Cancer testis autoantigens as germ cell autoantigens continuously egress from normal testes and maintain Treg-dependent tolerance

Abstract

Abstract We investigated tolerance for: 1) testis antigens (mitotic germ cells and somatic cells) located external to the blood-testis barrier (BTB) and 2) testis antigens (sperm and meiotic germ cells) located internal to the BTB. Transiently Treg-depleted B6AF1-DEREG mice produced autoantibodies to mitotic germ cells known to express NY-ESO-1 and MAGE-A (target cancer testis antigens (CTA) in cancer vaccine trials) and to Leydig cells.
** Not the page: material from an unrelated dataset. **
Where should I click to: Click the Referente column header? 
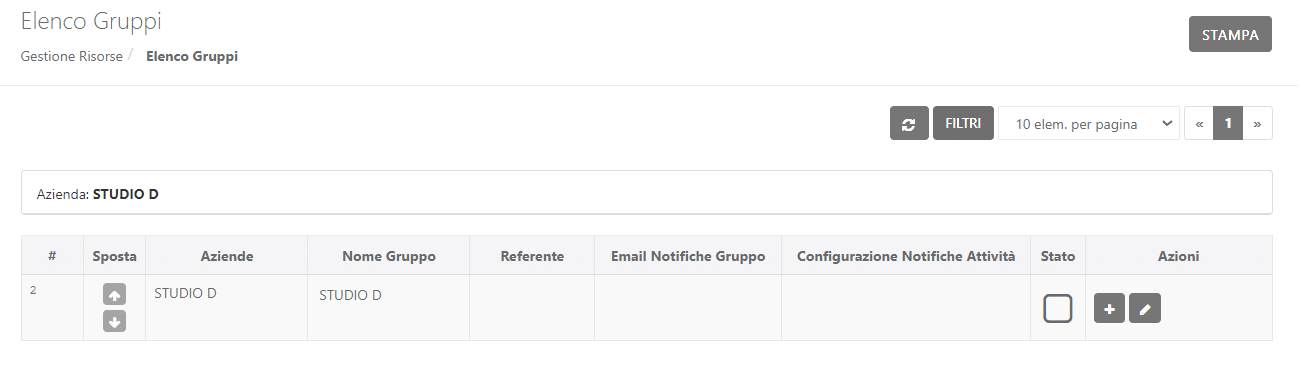coord(532,256)
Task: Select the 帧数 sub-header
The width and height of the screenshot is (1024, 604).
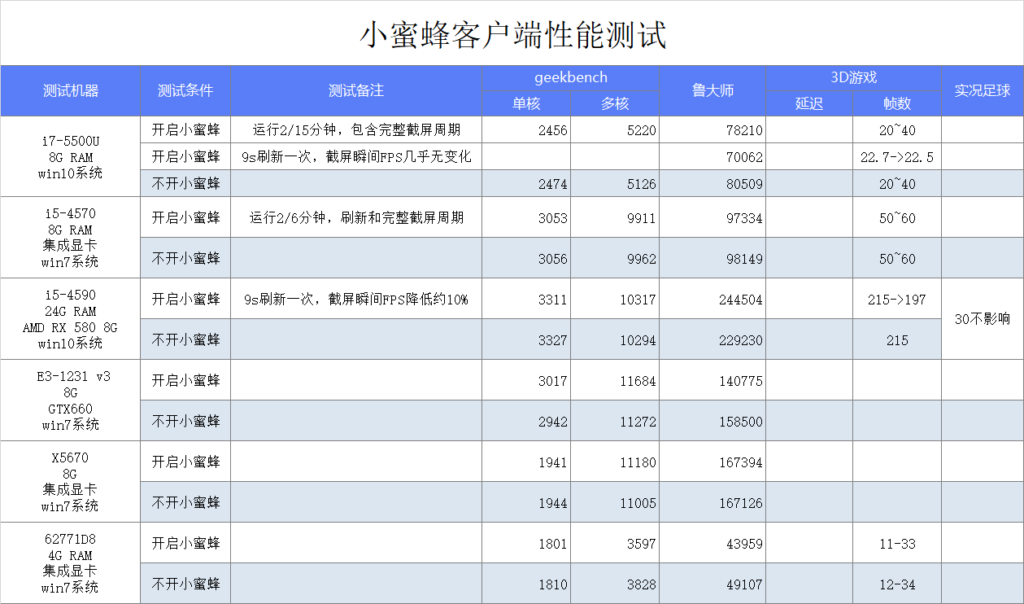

Unexpectedly, Treg-depleted mice also produced autoantibodies to sperm antigens. These plasma membrane and cytoplasmic sperm antigens continuously egressed from normal seminiferous tubules via the residual bodies. They were recognized by infused circulating antibodies to form local immune complexes outside the BTB and were sensed by antigen-specific T cells in regional lymph nodes. In contrast, sequestered sperm antigens, excluded from residual bodies, were not tolerogenic. Therefore, we provided direct evidence against the “complete testis antigen sequestration” dogma and established Tregs as a critical physiological tolerance mechanism for non-sequestered testis autoantigens. These findings are germane to both autoimmunity and tumor immunity. We found that vasectomized mice responded to sequestered sperm antigens, whereas Treg-depleted mice with autoimmune orchitis responded to non-sequestered sperm antigens. We also detected both tolerogenic and non-tolerogenic sperm antigens as CTA in many types of human cancer. We posit that the existence of two sets of CTA as normal germ cells antigens with distinct tolerogenic properties will impact the outcome of anti-tumor immunity in male patients and will influence the selection of optimal immunogens in cancer vaccine development.